◆ **Try it**
Which lines of the data contain the string "dimensions"? Show each of them.

Provided information section start

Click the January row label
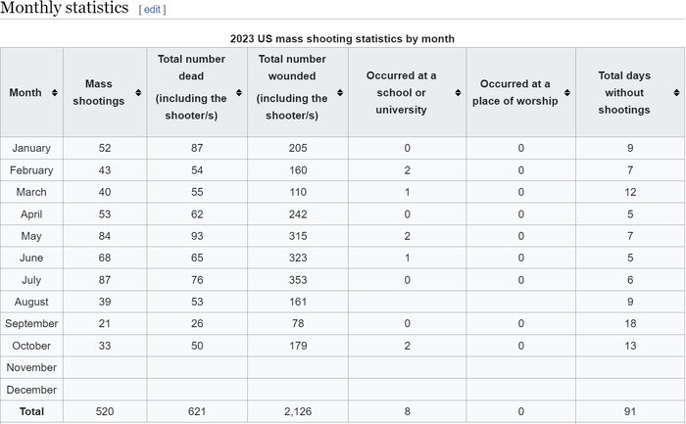Image resolution: width=686 pixels, height=424 pixels. click(31, 148)
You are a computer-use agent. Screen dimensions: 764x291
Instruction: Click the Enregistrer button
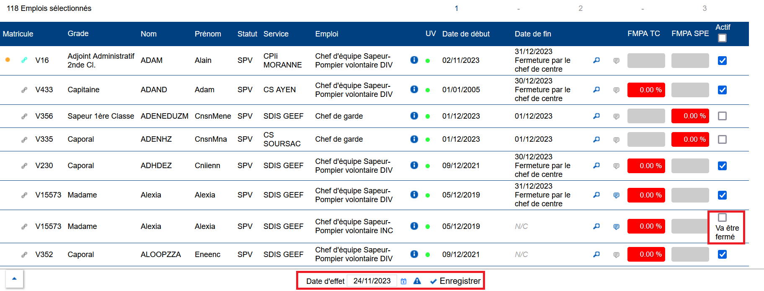456,281
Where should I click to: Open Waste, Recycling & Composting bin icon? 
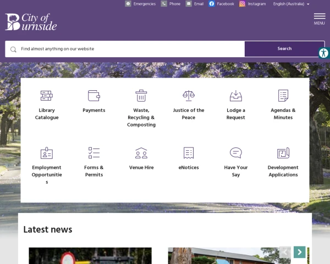[x=141, y=96]
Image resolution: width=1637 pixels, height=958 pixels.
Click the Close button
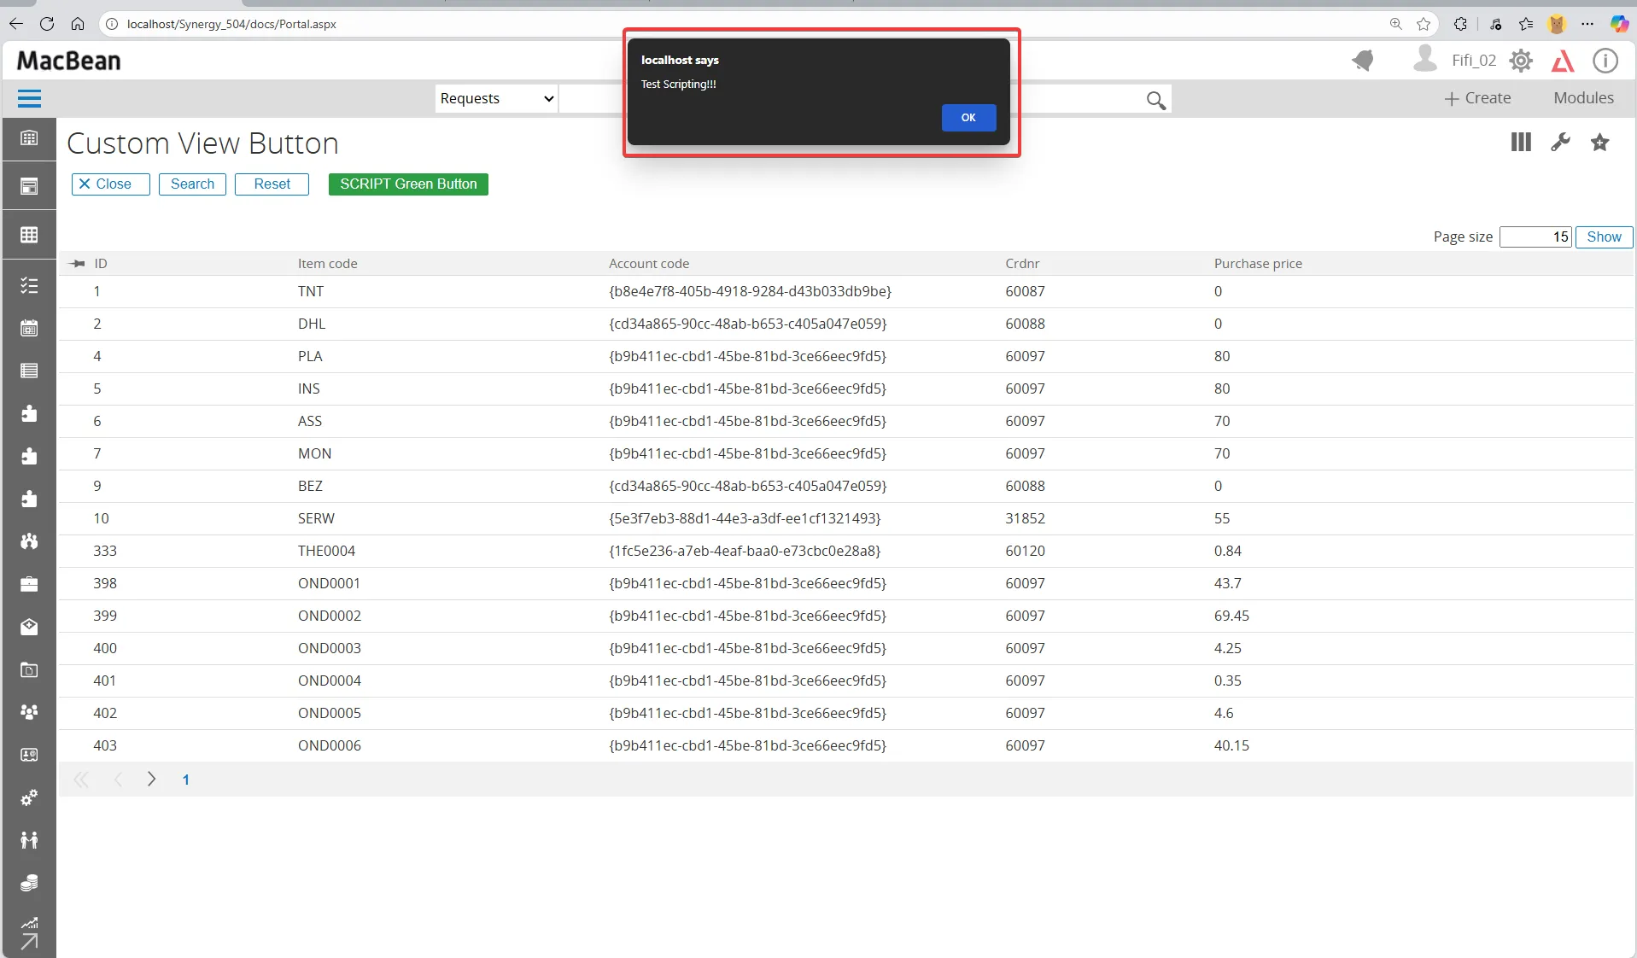(111, 184)
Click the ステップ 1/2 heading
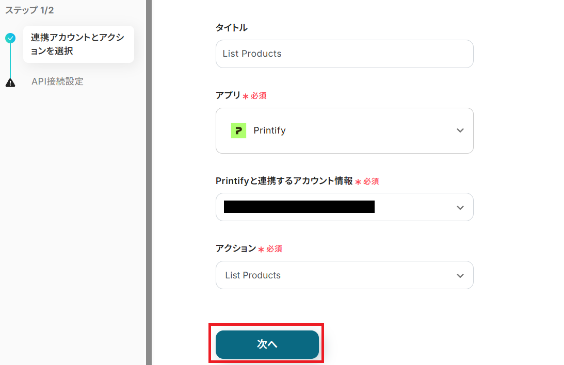The image size is (564, 365). point(29,10)
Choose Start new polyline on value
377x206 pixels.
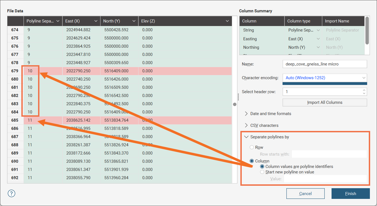(x=262, y=172)
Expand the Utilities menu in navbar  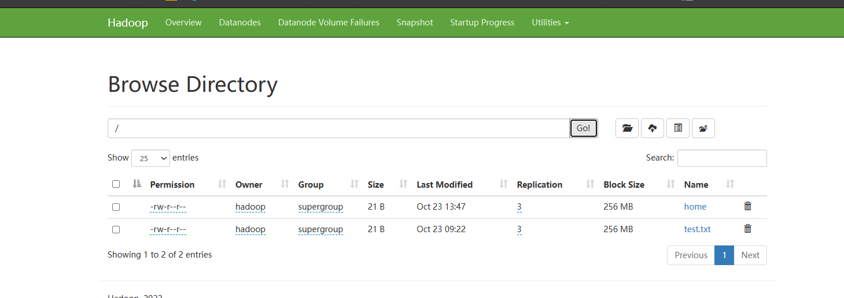coord(550,23)
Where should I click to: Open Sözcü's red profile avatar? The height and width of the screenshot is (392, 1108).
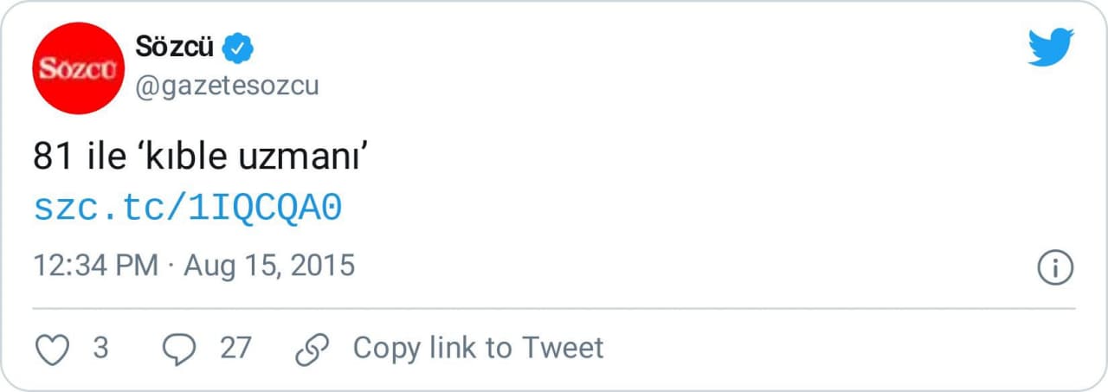tap(77, 68)
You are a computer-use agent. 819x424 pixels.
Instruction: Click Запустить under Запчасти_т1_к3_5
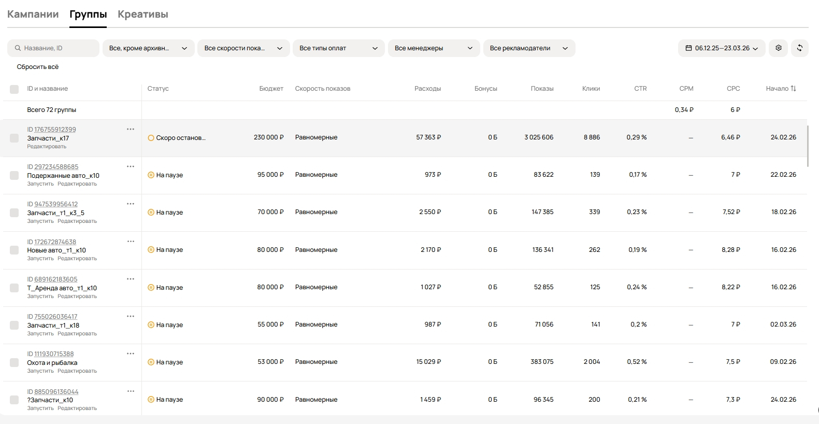coord(40,221)
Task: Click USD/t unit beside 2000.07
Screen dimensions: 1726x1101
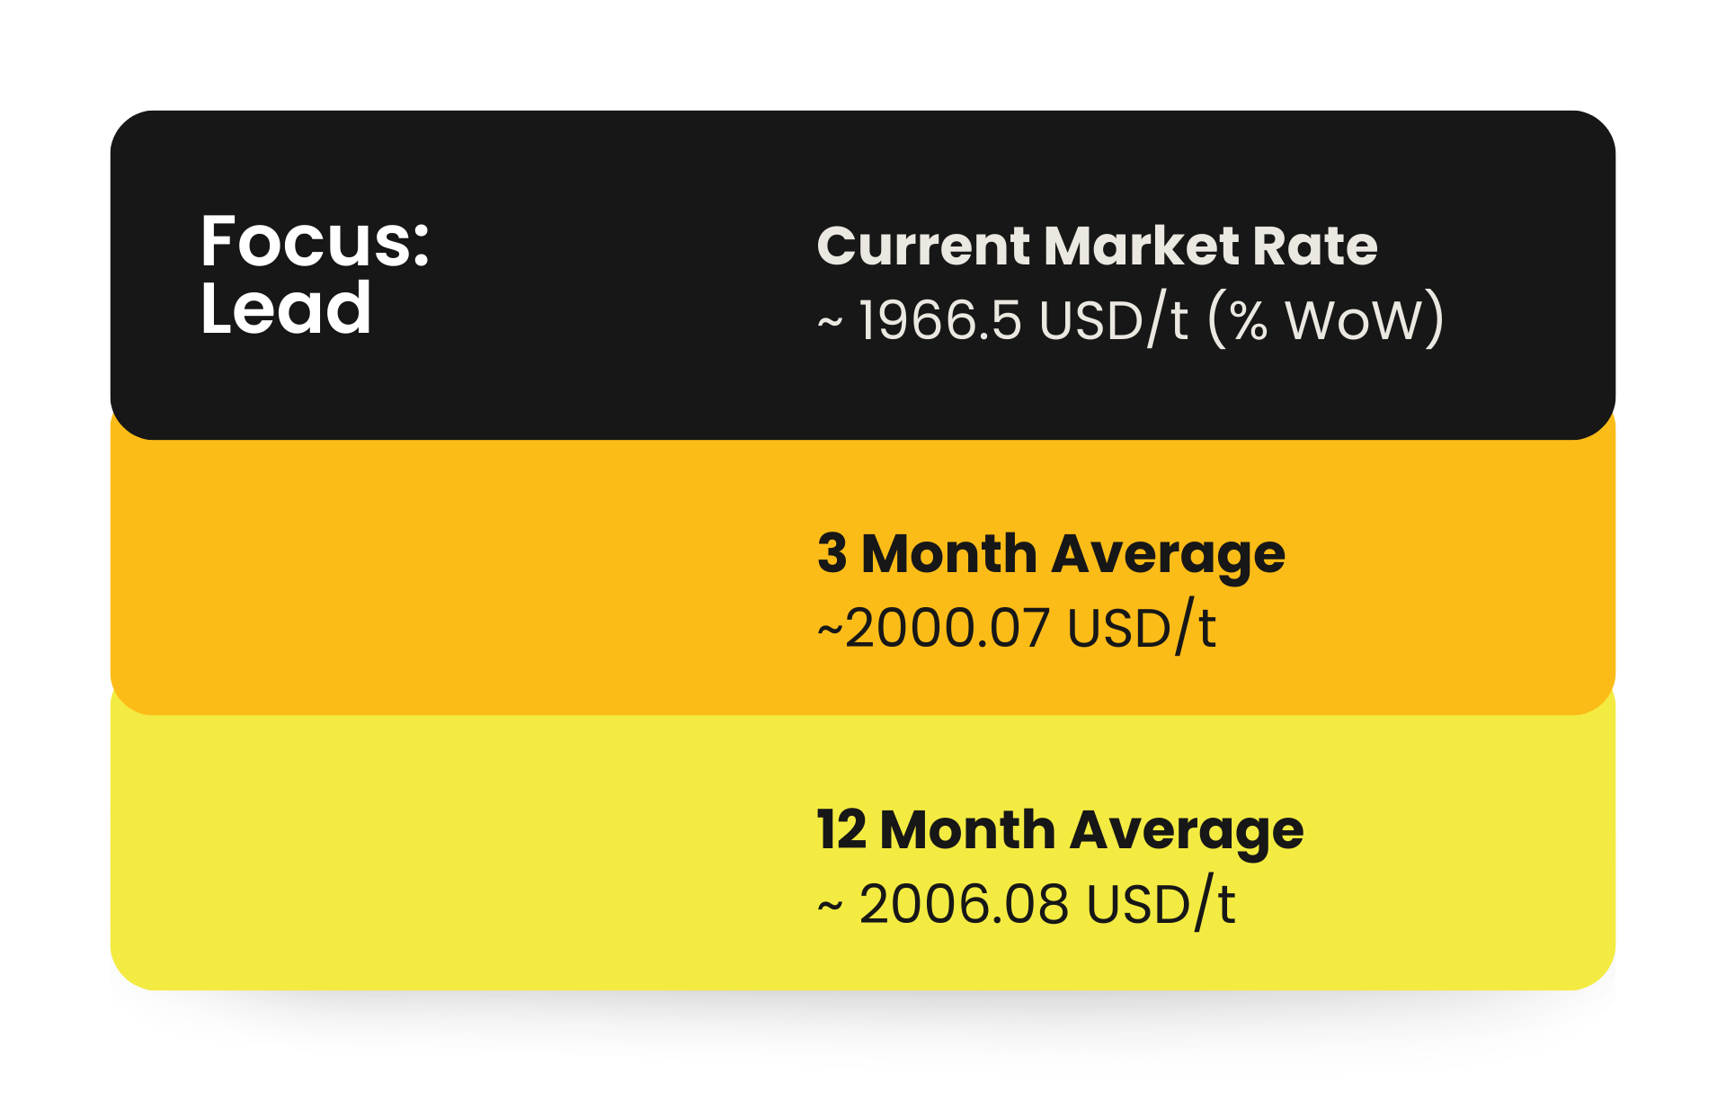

Provided information section end

◆ **Solution to this problem**
You are a computer-use agent. Screen dimensions: 764x291
Screen dimensions: 1726x1101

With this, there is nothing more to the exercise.